I push the door open very, very slowly. Eddie continues nodding and grunting so without making a sound I move into the room and Peter follows me. When we’re both in, Eddie puts the receiver down on the cradle which is perched on the windowsill and scratches his head and shoves his hands in his pockets and continues to look out of the window until in the blackness he registers our reflections instead of the snowflakes. Then he spins round and catches the phone with his right hand and sends it crashing and tinkling to the floor. He looks from side to side like a rubbish defender looking for someone to play the ball to, then chooses a direction and begins to bluster through the furniture in the direction of the kitchenette but I take off at a tangent and cut him off and at the same time Peter pulls a chair directly in front of the door we’ve just come through and sits down in it and takes out a cheroot and lights it up. Eddie now is forced to forget his instincts and pulls himself up short to try and rationalise the situation. He knows there’s nothing he can say, because if there was we wouldn’t be there. There’s no way out for him, but he can’t prevent the cogs in his brain turning and turning just in case he can come up with something. So I light up a cigarette and look round the place and wait for Eddie to reach his logical conclusion.
The place is done out like a miniature brothel. Everything that is possible to have a pattern on it is patterned: the suite, the curtains, the wallpaper, the carpet, the cushions. One wall consists of rose-tinted paneled mirrors and yet in the middle of those panels is set an electric fire and round this fire there is even an inlaid pattern of roses. In fact all the patterns are floral (but never the same one twice) and the whole effect makes the ramrod stripes of Eddie’s beautiful suiting seem quite spectacularly out of place, like a graph superimposed over a flower study. And then there are the ornaments. There are a couple of shelves on the wall where the window is that are brimful of miniature liqueur and spirit bottles. Then there are three whole shelves on a bookcase that are stacked with mementos of holidays abroad, like pot sombreros or ashtrays set in basket weave or little figures of donkeys in sombreros with little bambinos leading them or cellophane encased dolls in national costume, or models of famous pieces of architecture with tiny barometers set in relevant positions to the design. And then there are the reproductions: Picasso’s Clown, Tretchikoff’s The Tear, and the wild horses in the surf.
I throw my spent match in a wastebin with a floral pattern which is set in a mock wrought-iron receptacle and I say, “I always thought it quiet round here, Eddie, until I saw the inside of this place.”

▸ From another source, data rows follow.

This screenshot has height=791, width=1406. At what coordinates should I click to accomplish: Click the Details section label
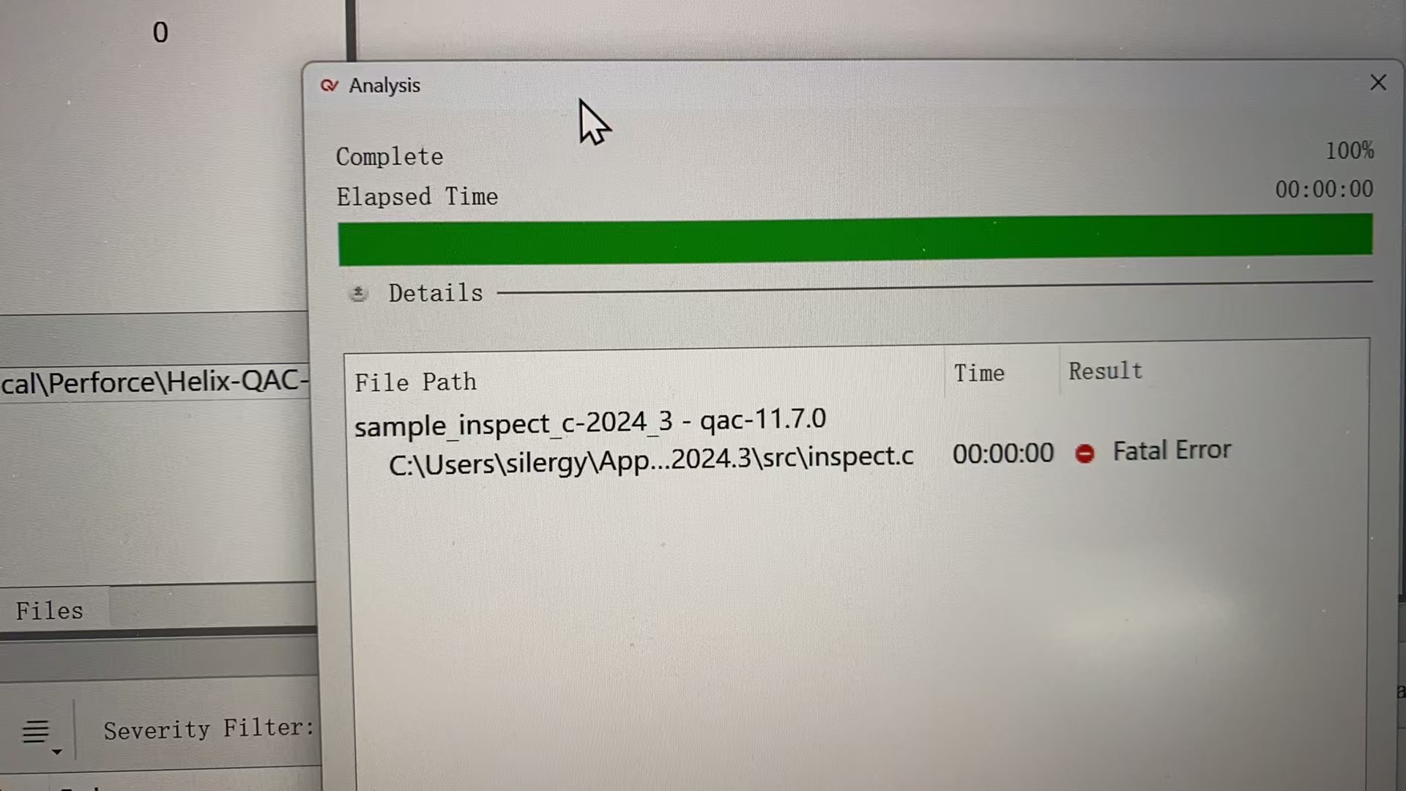point(436,293)
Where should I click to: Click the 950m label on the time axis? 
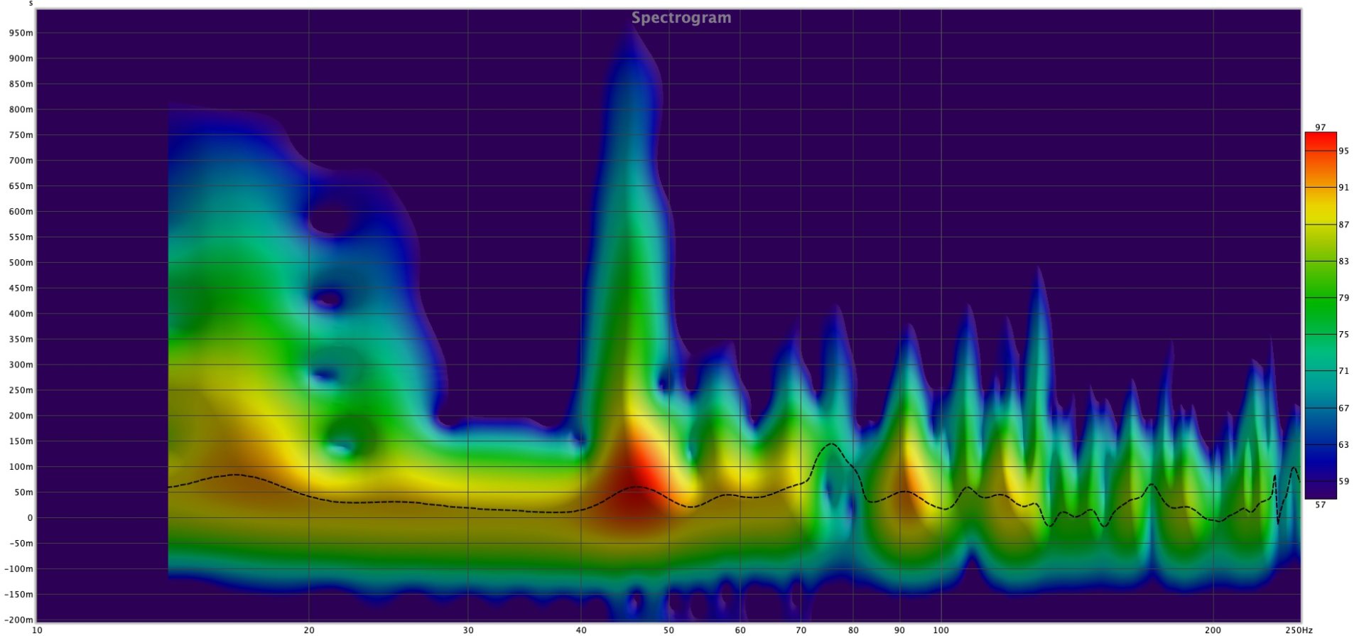click(21, 33)
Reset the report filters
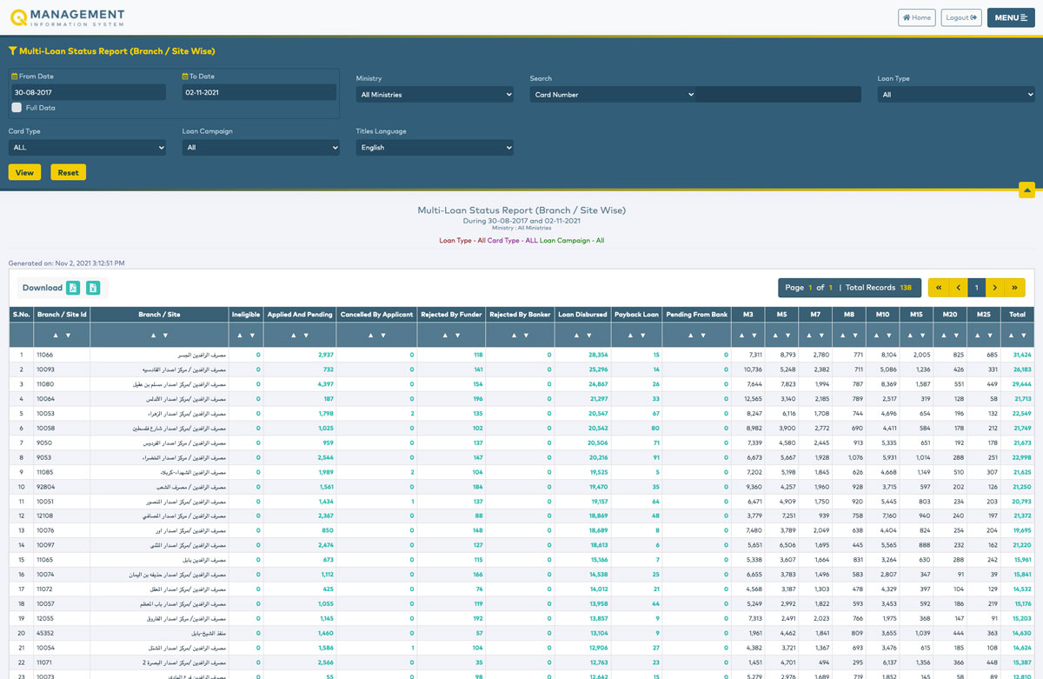The image size is (1043, 679). [x=68, y=172]
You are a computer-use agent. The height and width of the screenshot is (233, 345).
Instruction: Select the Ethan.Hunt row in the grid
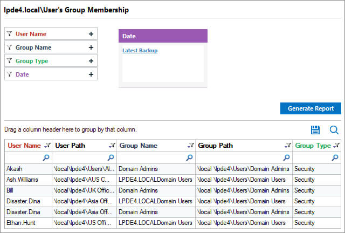coord(173,223)
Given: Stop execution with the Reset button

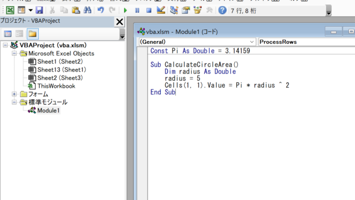Looking at the screenshot, I should click(x=149, y=11).
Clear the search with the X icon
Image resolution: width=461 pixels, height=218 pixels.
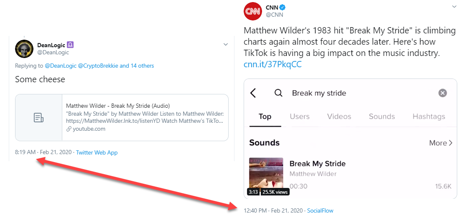click(x=443, y=93)
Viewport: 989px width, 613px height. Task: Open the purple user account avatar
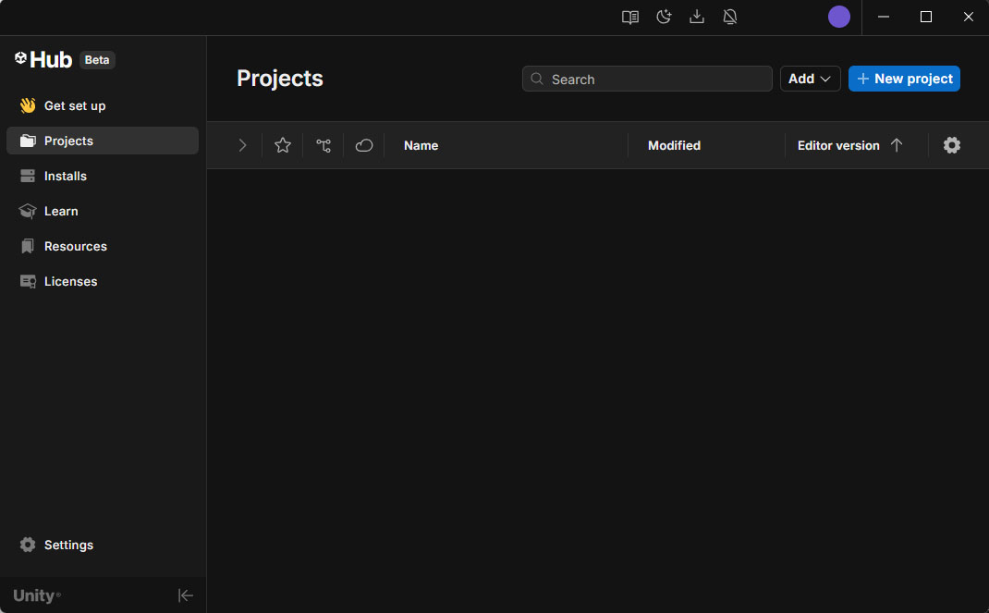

By this time Eddie has reached the macaroni stage and his face has gone as slack as a melting waxwork and the only thing that stops him sinking to his knees on the carpet is the unconscious awareness of the knife edges in his trousers. His mouth is wide open like the mouth of a fish with a hook inside it but he’s not going to be able to control his lips so that he can form any words. His face is the colour of vanilla ice cream and beads of oily sweat are slowly following the downward pattern of his expression. Inside he must be wishing he’d worshiped a little more fastidiously at the shrine of the God he’s now praying to.
“Well,” I say. “Eddie.”
Eddie’s hands move briefly as though somebody’s pulling the strings and I walk over to him and flip the top of my cigarette packet and offer him a cigarette but all that happens is that his mouth falls open a little bit wider. So I take hold of one of his hands and insert a cigarette between the fore and middle fingers and lift his arm and hold his hand so that the cigarette is near his lips and he automatically does the rest himself. I light the cigarette for him and he manages to inhale and while he’s doing that I draw well back and hit him as hard as I can just below his breastbone. The punch makes him stagger backwards rather than fall over immediately but he’s got to fall over sometime and when he does it’s across a low table next to the colour telly, upending the little wrought-iron magazine holder and scattering the telly papers all over the place. I give him a few minutes to get his breath back and to pass the time I watch the cigarette I gave him burn a hole in the centre of one of the flowers in the pattern on the carpet.
When Eddie’s got himself back together I say to him, “As you know, we haven’t the time to play mulberry bushes. All we want to know is what’s happening, from beginning to end. That’s all we want, Eddie, and I think you know that shooting shit won’t help your position one little bit.”
Eddie drags himself up off the floor and supports himself on the back of an easy chair and exercises his lungs for a couple of minutes.
Then he looks up at me and says, “What’s going to happen to me?”
“I don’t know, Eddie,” I tell him.
He looks down at the back of the chair again and nods.
“Yes,” he says.
I sit down in the opposite armchair and say, “Tell us first, Eddie. You never know, depending on what kind of fairy tale it is there might just be a happy ending.”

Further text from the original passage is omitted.